Подруги спустились по лестнице и вышли на улицу.

Алина шагала по асфальту вслед за Майкой, смотрела по сторонам, но ее не оставляло странное ощущение, что что-то вокруг не так. Мир словно бы изменился: краски стали не то ярче, не то потускнели, люди говорили то ли громче, то ли тише обычного, машины скрипели тормозами противнее и нежнее одновременно, и даже солнце светило как-то урывками. Когда ее в автобусе случайно задел какой-то мужчина, Алина шарахнулась в сторону с такой силой, словно ее ударило током, и поняла, что боится. Боится всего окружающего. Боится отчаянно.

— Алин, ты что? — Майка заглянула в резко изменившееся лицо подруги. — Что случилось?

— Ничего, — одними губами ответила Алина и почти рухнула ка только что освободившееся сиденье.

Майка опустилась рядом, повернулась к Алине, чтобы что-то сказать, но, увидев ее напряженное лицо, махнула рукой и отвернулась в другую сторону: не хочет говорить, не надо, придет время — расскажет.

Алина сидела прямо, глядя в окно невидящими глазами. Только что сделанное ею открытие настолько поразило ее, что она никак не могла определиться — что теперь со всем этим делать? Искать себе вечного провожатого, чтобы было не страшно? Как в детстве ходить с мамой за ручку? Алина представила себе эту картину и, не удержавшись, улыбнулась.

— Девушка, вам очень идет, когда вы улыбаетесь, — неожиданно услышала она.

Алина удивленно приподняла брови.

Прямо перед ней, лицом к лицу, сидел довольно-таки невзрачного вида мужчина в потертых джинсах и поношенной вельветовой куртке. Редеющие, седоватые волосы зачесаны назад и собраны в довольно жидкий хвостик. Карие глаза из-под густых бровей смотрели на Алину добро и весело.

Алина ответила ему самым презрительным из своих взглядов и уже хотела было отвернуться к окну, как мужчина снова заговорил:

— Послушайте, вы потрясающе красивая девушка. У вас пропорциональное строение лица, а легкое удлинение правого глаза и вот этот слегка опущенный уголок губ вносят чуточку дисгармонии и дарят вашему лицу неповторимый шарм.

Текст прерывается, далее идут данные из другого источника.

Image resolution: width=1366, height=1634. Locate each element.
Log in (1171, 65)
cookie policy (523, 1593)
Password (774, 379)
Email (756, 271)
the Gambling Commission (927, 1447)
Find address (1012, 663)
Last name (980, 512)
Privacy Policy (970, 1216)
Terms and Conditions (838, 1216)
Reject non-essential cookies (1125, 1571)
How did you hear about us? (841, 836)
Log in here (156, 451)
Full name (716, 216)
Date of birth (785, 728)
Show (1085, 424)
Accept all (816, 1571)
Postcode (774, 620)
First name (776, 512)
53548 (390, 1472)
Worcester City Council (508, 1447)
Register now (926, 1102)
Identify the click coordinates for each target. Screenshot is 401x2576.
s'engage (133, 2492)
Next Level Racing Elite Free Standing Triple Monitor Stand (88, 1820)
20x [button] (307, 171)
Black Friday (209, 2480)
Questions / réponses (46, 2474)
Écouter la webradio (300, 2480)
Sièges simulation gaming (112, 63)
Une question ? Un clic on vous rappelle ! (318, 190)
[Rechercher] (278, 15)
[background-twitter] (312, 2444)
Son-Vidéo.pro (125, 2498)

Гнев в Алининых глазах сменился неподдельным интересом.

— Вы кто? — не удержалась она.

— Я — художник, — улыбнулся мужчина. — Послушайте, я просто не могу упустить такую красоту. Я хотел бы написать ваш портрет. Может, вы могли бы найти время и прийти ко мне в мастерскую? Это здесь, в центре...

— Знаем мы таких художников! — возмущенно вмешалась Майка, слушавшая до этого весь разговор с легкой толикой зависти. — Не на таких напали!

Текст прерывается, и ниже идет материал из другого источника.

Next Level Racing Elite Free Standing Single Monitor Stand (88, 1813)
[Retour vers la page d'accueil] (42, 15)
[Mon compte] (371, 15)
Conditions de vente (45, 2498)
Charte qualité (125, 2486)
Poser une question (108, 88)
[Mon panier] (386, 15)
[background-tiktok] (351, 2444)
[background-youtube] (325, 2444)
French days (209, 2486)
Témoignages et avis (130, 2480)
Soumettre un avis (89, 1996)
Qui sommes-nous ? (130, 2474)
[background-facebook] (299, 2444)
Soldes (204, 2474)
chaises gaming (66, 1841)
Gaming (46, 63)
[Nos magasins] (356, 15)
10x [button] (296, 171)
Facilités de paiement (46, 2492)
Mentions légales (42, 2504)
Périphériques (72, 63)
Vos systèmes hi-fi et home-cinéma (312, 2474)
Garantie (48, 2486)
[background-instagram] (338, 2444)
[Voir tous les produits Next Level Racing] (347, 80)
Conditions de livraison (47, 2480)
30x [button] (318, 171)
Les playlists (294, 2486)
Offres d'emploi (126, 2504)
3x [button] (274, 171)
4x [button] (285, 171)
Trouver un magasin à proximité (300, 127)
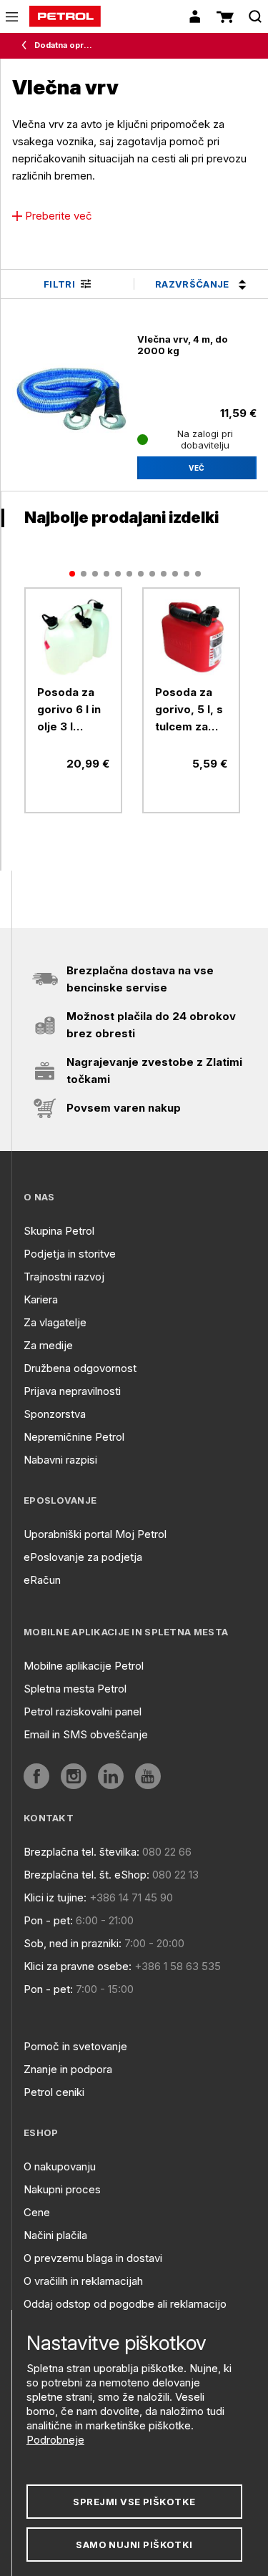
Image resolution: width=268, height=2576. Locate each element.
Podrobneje (55, 2440)
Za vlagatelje (55, 1322)
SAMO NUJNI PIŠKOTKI (134, 2544)
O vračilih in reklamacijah (83, 2281)
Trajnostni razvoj (64, 1276)
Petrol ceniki (54, 2092)
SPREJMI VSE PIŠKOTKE (134, 2501)
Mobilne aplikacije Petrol (84, 1666)
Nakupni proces (62, 2189)
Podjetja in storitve (70, 1253)
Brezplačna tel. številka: (81, 1851)
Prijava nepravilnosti (72, 1391)
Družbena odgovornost (80, 1368)
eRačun (42, 1580)
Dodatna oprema (65, 45)
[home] (65, 16)
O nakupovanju (60, 2166)
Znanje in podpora (68, 2069)
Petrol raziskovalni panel (83, 1711)
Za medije (48, 1345)
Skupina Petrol (59, 1231)
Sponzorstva (55, 1414)
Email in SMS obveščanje (86, 1734)
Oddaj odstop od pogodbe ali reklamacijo (125, 2304)
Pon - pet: (48, 1920)
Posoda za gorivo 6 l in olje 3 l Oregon (69, 710)
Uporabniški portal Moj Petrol (95, 1534)
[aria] (73, 636)
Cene (37, 2212)
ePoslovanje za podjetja (83, 1557)
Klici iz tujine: (55, 1897)
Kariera (41, 1299)
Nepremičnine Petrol (74, 1437)
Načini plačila (55, 2235)
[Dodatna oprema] (27, 45)
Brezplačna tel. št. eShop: (86, 1874)
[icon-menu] (12, 17)
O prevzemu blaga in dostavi (93, 2258)
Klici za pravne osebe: (77, 1966)
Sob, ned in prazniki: (72, 1943)
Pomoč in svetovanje (75, 2046)
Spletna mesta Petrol (75, 1688)
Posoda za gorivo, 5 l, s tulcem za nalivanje (189, 710)
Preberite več (58, 215)
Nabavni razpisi (60, 1459)
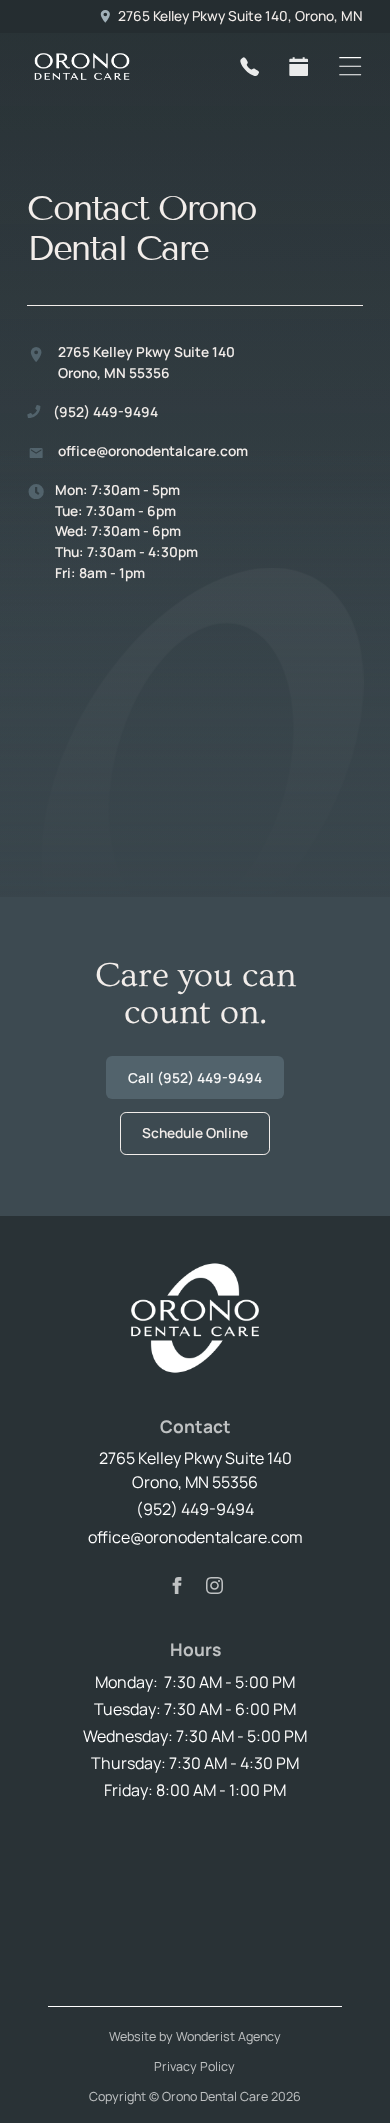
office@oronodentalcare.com (195, 1537)
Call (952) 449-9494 (195, 1077)
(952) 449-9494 (195, 1509)
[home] (112, 66)
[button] (350, 66)
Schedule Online (195, 1132)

— Я все понимаю, — мягко сказал художник Алине, не отводящей от него взгляда. — Если вы боитесь, вы можете прийти не одна. Берите подругу, маму, друга, кого угодно, только приходите. Я вас очень прошу!

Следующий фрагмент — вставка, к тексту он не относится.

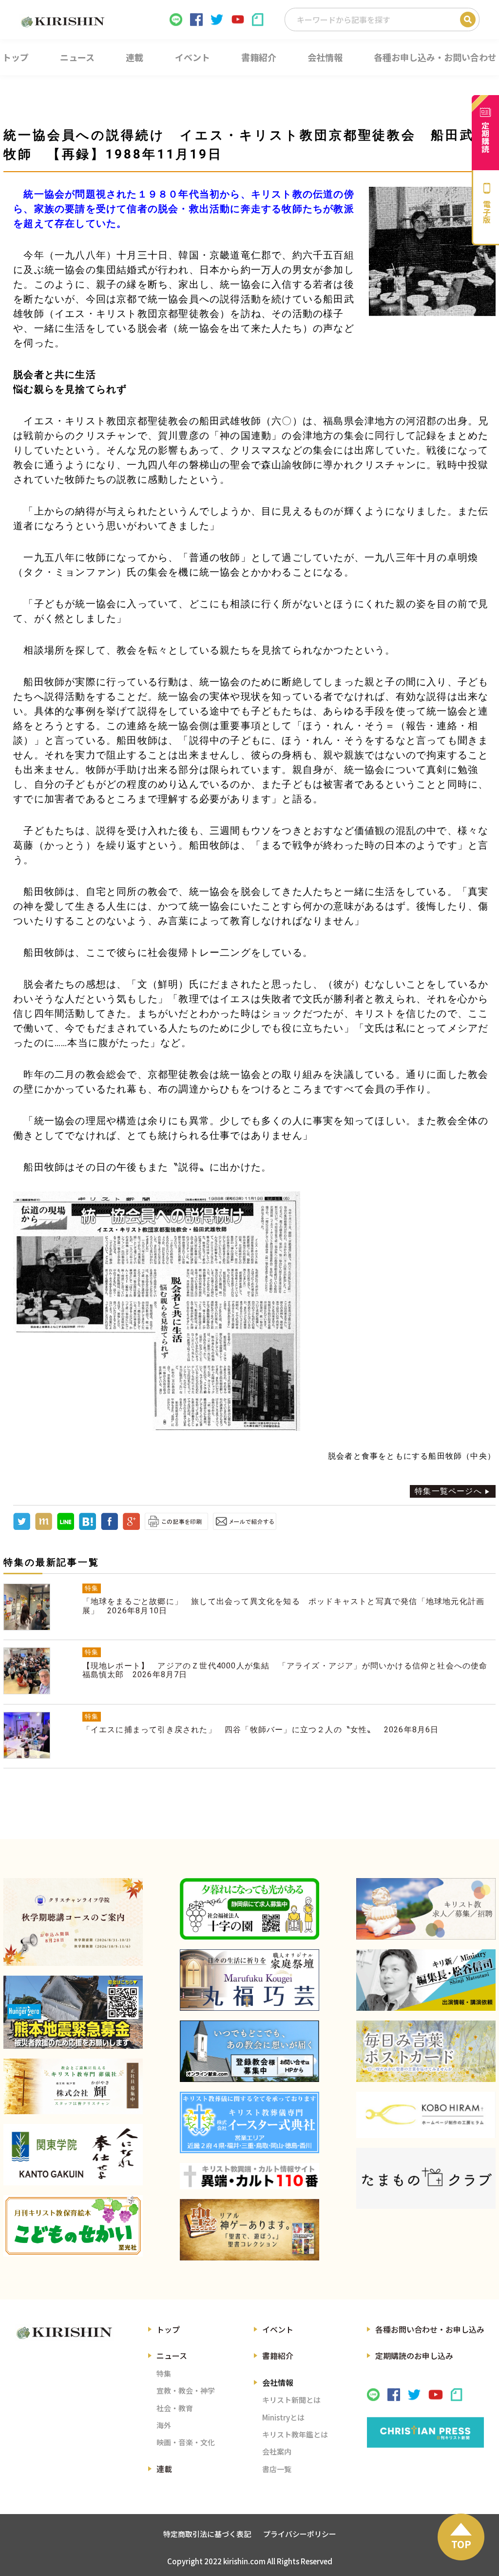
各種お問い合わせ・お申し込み (429, 2329)
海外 (163, 2425)
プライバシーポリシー (299, 2534)
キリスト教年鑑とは (295, 2434)
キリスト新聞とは (291, 2400)
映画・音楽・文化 (185, 2442)
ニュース (171, 2355)
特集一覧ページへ (448, 1491)
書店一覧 (276, 2469)
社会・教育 (174, 2408)
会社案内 (276, 2451)
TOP (461, 2544)
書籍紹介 (277, 2355)
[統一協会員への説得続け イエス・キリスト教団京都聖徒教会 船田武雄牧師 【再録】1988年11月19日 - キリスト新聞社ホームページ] (87, 1527)
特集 (163, 2373)
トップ (168, 2329)
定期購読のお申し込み (414, 2355)
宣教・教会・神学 (185, 2390)
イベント (277, 2329)
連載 (164, 2469)
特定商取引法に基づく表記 (207, 2534)
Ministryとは (283, 2417)
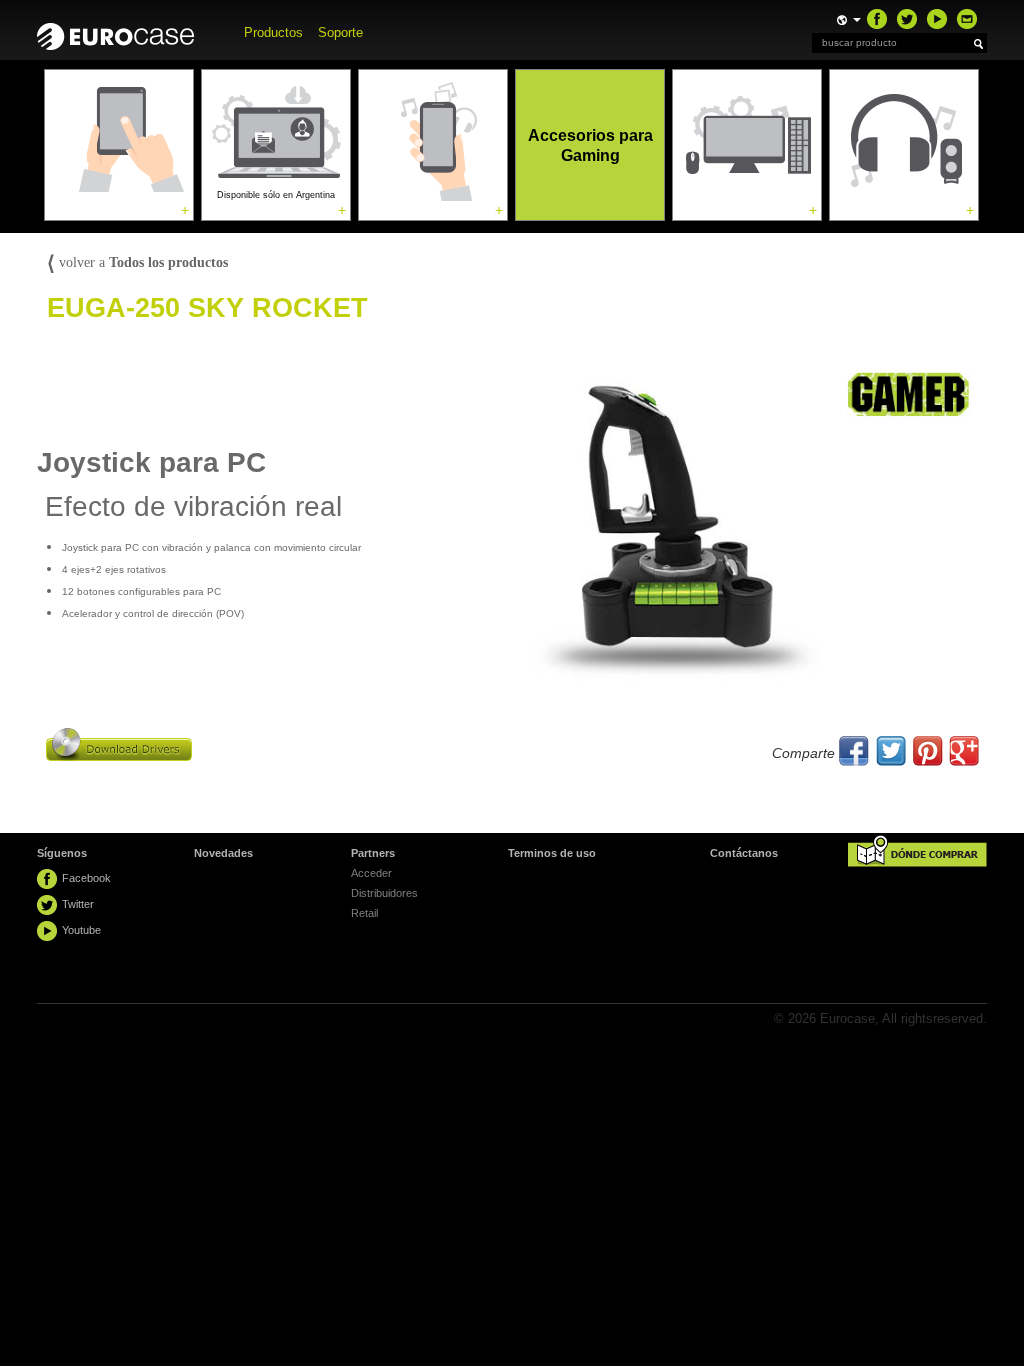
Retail (364, 913)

Художник вытащил из портмоне визитную карточку.

— Возьмите. Здесь есть телефон и адрес мастерской.

Алина несколько секунд колебалась, потом протянула руку.

— Мне пора выходить, — поднялся художник. — Я очень жду вашего звонка.

— Ты дура! — зашипела Майка, едва он только вышел из автобуса. — Кто знакомится в общественном транспорте?! Да еще всякие визитки берет?! Может быть, ты еще и идти туда собралась?!

— А тебе завидно, что тебя не пригласили? — съехидничала Алина. — Хочешь, вместе пойдем, попросим, чтобы и тебя нарисовал?

— Вот еще! — фыркнула обиженная Майка и отвернулась.

Алина повертела в руках визитную карточку.

«Разумов Глеб Владимирович», — прочитала она.



Страх перед улицей и мужчинами не проходил. Алина не знала, что делать. Жить в таком состоянии было невозможно, и она решила бороться с этим всепоглощающим страхом одним-единственным способом — по принципу: клин клином вышибают.

Она заставляла себя одеваться и выходить на улицу. Заставляла себя целыми часами бродить по городу и не шарахаться от мужчин. Алина словно открывала мир заново. Она привыкала к нему, так тяжелобольной человек, который долгое время провел в больничной палате, наконец-то выздоровел и вышел на свет божий и теперь смотрит по сторонам с изумлением и непонятной тревогой, оттого что слишком отвык...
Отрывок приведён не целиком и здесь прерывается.